1996 erlag der damalige DTM-Nachfolger mit dem Kürzel ITC dem Kosten-Tod. Auch jetzt sind die Finanzen ein großes Thema: Mit WRT aus Belgien und Neueinsteiger ART Grand Prix fanden sich bislang nur zwei private Teams. Die leise Hoffnung, dass weitere Privatteams die Zukunft der DTM sichern könnten, betrachten zahlreiche Insider mit Skepsis.

Scheider meint: "Es gibt im GT-Sport viele professionelle Teams, die das eigenfinanziert über Partner und Sponsoren machen. Aber die DTM befindet sich auf solch einem Top-Niveau, dass man hinterfragen muss, ob das für einen Privatier Sinn machen würde. Die Finanzierung ist in der aktuellen Wirtschaftslage - unabhängig von Corona - extrem schwierig."

Großer Teil der DTM-Geschichte: Der zweifache Champion Timo Scheider, Foto: Audi
Großer Teil der DTM-Geschichte: Der zweifache Champion Timo Scheider, Foto: Audi

Gesamter Motorsport auf dem Prüfstand

Mit schnellen Entscheidungen ist hier erst einmal nicht zu rechnen. Zu ungewiss ist das wirtschaftliche Ausmaß der Coronavirus-Pandemie. Aktuell im Motorsport involvierte Teams ächzen angesichts der laufenden Kosten und ohne die Möglichkeit, Rennsport zu betreiben. "Nach so einem Kollaps wird der gesamte Motorsport auf dem Prüfstand stehen und alle werden sich fragen, wohin die Reise geht", bestätigt Scheider.

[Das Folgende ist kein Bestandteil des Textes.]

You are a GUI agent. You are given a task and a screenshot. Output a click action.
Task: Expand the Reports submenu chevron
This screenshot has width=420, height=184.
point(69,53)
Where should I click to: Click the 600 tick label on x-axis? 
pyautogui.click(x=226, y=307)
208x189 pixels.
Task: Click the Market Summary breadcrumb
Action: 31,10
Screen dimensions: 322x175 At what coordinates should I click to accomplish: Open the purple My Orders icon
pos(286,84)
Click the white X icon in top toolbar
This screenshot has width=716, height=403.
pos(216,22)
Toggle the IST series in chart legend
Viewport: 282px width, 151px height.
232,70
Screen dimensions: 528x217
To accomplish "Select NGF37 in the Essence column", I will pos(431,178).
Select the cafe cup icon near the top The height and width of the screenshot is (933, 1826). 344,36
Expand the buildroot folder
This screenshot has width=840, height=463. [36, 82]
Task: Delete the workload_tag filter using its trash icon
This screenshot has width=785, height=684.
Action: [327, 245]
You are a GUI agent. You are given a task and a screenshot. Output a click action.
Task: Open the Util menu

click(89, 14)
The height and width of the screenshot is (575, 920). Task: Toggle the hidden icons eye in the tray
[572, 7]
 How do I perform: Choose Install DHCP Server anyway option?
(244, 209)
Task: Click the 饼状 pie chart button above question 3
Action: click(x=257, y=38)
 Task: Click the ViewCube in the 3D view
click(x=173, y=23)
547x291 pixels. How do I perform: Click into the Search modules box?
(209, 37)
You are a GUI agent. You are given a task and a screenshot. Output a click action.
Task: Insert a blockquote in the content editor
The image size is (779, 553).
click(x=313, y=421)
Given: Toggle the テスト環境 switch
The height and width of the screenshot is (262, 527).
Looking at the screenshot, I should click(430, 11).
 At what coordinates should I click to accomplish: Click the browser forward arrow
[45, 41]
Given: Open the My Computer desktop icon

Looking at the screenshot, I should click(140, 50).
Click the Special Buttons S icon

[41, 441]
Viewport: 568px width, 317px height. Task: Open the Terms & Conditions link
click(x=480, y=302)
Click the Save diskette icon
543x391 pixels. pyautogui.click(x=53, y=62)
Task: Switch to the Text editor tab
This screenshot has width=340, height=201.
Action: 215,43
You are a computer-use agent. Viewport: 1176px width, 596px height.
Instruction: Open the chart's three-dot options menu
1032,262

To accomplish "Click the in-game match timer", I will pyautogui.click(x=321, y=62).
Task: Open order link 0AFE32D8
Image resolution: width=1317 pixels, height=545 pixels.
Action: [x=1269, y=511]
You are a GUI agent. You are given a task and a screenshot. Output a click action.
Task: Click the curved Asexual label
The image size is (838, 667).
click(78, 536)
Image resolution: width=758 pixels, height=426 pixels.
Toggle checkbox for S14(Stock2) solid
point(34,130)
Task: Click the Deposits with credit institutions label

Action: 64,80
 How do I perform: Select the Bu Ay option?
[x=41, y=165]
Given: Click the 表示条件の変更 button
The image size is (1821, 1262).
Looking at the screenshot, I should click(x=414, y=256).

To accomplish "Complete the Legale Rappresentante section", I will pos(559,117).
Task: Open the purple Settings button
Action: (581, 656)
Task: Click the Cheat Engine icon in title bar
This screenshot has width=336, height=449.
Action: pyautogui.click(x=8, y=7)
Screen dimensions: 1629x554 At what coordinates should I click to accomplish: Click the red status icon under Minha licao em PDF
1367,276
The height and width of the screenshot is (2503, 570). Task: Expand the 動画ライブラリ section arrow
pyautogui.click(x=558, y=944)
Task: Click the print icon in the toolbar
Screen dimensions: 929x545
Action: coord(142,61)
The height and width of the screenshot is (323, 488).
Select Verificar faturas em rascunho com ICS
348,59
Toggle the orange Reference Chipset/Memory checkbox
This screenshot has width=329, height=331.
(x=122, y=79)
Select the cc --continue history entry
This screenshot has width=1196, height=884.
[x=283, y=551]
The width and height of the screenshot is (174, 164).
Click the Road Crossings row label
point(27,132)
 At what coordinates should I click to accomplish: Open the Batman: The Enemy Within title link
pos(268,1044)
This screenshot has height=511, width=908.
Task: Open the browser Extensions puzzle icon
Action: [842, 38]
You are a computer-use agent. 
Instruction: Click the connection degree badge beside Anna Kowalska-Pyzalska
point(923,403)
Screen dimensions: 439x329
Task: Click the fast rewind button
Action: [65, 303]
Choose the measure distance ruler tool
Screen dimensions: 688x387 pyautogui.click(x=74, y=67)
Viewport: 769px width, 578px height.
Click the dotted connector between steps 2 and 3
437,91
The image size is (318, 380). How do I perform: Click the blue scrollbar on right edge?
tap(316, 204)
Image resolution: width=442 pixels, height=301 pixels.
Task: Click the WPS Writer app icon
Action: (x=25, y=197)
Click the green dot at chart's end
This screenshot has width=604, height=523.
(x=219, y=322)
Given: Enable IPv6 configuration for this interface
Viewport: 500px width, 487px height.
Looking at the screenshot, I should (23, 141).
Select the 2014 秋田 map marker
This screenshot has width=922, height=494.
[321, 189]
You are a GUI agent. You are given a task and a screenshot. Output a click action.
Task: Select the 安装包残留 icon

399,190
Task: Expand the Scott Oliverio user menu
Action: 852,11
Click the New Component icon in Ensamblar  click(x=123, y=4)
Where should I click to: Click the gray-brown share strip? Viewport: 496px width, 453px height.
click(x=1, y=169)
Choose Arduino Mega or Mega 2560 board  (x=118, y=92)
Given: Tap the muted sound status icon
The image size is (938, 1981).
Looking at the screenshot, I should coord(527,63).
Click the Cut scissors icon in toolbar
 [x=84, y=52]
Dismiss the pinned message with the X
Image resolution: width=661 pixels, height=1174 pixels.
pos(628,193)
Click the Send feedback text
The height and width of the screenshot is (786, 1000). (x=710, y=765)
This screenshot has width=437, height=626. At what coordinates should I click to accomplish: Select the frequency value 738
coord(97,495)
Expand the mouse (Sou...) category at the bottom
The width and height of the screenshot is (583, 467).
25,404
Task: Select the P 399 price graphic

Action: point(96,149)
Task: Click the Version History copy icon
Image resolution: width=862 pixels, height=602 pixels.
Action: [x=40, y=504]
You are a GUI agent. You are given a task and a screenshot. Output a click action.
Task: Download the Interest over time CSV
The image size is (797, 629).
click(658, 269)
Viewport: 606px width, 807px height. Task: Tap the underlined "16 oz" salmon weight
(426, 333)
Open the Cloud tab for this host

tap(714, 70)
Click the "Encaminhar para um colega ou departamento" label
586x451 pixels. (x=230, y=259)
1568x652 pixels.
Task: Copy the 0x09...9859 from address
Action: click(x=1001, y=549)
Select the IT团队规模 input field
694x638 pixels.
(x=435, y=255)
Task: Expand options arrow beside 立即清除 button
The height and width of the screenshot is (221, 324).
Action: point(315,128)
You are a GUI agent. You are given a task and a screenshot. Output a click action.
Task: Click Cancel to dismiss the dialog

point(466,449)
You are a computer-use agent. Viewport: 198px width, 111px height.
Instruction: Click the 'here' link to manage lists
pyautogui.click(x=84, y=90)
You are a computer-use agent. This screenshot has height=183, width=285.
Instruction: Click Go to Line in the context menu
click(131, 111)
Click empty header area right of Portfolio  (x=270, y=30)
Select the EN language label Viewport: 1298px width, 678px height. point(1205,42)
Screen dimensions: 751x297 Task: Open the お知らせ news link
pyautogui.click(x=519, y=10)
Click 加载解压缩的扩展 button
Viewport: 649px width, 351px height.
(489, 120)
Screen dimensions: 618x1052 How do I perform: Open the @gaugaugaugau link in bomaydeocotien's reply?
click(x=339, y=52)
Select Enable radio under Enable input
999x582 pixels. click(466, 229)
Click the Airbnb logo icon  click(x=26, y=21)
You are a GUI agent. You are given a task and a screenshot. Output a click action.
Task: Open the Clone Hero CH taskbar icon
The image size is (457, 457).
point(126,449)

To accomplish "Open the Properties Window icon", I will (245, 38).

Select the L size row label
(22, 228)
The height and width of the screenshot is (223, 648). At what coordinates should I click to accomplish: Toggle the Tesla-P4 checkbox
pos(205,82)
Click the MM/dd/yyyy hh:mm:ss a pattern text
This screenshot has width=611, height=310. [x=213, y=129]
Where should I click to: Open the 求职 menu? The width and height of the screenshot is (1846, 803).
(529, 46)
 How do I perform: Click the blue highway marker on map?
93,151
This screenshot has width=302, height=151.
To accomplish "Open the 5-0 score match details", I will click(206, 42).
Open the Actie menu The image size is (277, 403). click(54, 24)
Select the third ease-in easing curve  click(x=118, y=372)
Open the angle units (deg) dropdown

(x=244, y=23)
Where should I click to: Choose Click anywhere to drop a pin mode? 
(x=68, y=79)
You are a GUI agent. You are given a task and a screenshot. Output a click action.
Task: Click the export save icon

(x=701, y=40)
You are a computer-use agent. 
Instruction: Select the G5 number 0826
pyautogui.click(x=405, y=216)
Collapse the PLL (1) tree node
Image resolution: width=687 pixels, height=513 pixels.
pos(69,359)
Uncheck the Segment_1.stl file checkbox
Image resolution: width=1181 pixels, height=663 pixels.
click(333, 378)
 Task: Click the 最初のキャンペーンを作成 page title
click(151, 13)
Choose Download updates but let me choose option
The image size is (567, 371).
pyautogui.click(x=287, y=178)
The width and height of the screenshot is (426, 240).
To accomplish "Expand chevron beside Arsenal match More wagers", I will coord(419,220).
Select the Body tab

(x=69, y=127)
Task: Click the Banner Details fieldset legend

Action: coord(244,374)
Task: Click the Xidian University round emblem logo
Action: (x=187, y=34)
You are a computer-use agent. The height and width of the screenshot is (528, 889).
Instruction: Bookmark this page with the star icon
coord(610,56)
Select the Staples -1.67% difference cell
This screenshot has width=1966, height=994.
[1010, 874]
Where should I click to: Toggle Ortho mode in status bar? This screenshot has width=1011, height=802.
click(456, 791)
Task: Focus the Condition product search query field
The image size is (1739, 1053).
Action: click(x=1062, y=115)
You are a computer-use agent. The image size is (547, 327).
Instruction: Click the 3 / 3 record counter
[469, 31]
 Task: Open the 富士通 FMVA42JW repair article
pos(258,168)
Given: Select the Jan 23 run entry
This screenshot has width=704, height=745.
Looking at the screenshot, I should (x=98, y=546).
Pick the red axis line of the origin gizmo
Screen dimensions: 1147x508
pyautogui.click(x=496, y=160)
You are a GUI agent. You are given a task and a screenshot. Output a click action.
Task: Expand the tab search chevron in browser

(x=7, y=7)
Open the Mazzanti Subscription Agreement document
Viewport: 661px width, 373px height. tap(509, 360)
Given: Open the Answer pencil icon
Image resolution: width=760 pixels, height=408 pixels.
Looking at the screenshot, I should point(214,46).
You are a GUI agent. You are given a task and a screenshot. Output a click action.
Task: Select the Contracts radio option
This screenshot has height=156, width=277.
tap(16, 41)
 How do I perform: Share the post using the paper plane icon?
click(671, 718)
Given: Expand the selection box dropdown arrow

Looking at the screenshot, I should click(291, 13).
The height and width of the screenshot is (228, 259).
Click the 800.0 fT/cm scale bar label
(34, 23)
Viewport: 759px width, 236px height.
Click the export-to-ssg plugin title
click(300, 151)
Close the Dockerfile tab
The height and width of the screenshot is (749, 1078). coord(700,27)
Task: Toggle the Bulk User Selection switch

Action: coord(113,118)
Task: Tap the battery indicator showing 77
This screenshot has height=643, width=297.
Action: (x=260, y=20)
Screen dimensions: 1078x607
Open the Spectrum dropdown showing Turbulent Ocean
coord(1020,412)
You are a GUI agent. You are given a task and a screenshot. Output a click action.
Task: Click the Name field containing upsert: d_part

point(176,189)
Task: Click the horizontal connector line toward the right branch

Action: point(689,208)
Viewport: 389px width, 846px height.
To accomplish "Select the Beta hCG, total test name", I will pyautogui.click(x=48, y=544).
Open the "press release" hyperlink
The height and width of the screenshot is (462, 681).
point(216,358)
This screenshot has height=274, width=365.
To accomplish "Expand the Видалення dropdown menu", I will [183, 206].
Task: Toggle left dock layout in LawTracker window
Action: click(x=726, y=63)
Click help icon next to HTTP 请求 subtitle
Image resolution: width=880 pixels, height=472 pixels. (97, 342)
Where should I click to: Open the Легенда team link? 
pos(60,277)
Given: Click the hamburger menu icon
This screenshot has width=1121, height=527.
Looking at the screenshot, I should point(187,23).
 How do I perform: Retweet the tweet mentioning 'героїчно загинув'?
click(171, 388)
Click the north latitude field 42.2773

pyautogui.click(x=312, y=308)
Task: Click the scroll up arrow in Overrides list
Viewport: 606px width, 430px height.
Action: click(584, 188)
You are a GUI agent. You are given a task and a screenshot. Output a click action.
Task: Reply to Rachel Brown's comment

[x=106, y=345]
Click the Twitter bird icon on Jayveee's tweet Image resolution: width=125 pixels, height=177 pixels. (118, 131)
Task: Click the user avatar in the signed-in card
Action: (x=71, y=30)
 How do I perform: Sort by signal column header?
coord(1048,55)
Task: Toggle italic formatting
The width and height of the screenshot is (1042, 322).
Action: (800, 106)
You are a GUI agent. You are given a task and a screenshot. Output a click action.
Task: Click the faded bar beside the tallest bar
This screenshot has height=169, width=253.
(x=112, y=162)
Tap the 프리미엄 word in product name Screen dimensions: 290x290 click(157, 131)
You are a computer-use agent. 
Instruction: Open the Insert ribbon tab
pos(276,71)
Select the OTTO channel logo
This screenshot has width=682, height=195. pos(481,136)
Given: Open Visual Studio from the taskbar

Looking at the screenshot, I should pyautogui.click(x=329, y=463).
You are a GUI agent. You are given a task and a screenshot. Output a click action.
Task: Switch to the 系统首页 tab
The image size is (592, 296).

Audi wird sich nach dem DTM-Aus zunächst werksseitig nur noch in der Formel E engagieren. Die Elektro-Rennserie passt auch zum eingeschlagenen Weg des VW-Konzerns, Audi hat angekündigt, im Jahr 2025 rund 40 Prozent seines Absatzes mit Elektroautos und Plug-in-Hybriden erzielen zu wollen.

Scheider: Heute auch nicht mehr mit Schlaghosen in die Disko

Dem eingeschlagenen Weg der Elektrifizierung will sich Scheider nicht verwehren, er selbst zählt zum Fahrerpool der neuen Extreme-E-Rennserie aus der Feder von Formel-E-Gründer Alejandro Agag. Ab 2022 sollen zudem in der Rallycross-WM, in der Scheider weiter antritt, Rennautos mit Elektro-Motoren eingeführt werden.

Der 41-Jährige glaubt: "Wir müssen mit der Zeit gehen. Das ist einfach eine Entwicklung, die im Motorsport stattfindet. Anders haben wir keine Chance. Wir gehen heute auch nicht mehr mit Schlaghosen in die Disko."

Für die Saison 2020 hofft Scheider, der sehr emotional auf das Audi-Aus reagierte und von einem Schock spricht, trotz Corona-Krise zumindest auf ein paar Rennen auf realen Strecken. "Das ist mein ganz großer Wunsch", sagt der siebenfache DTM-Rennsieger. "Die Situation ist brutal schwierig, aber so einen Abschied hätte die DTM nicht verdient. Ich würde gern einen richtigen geilen Abschied feiern, wenn es denn einer sein sollte."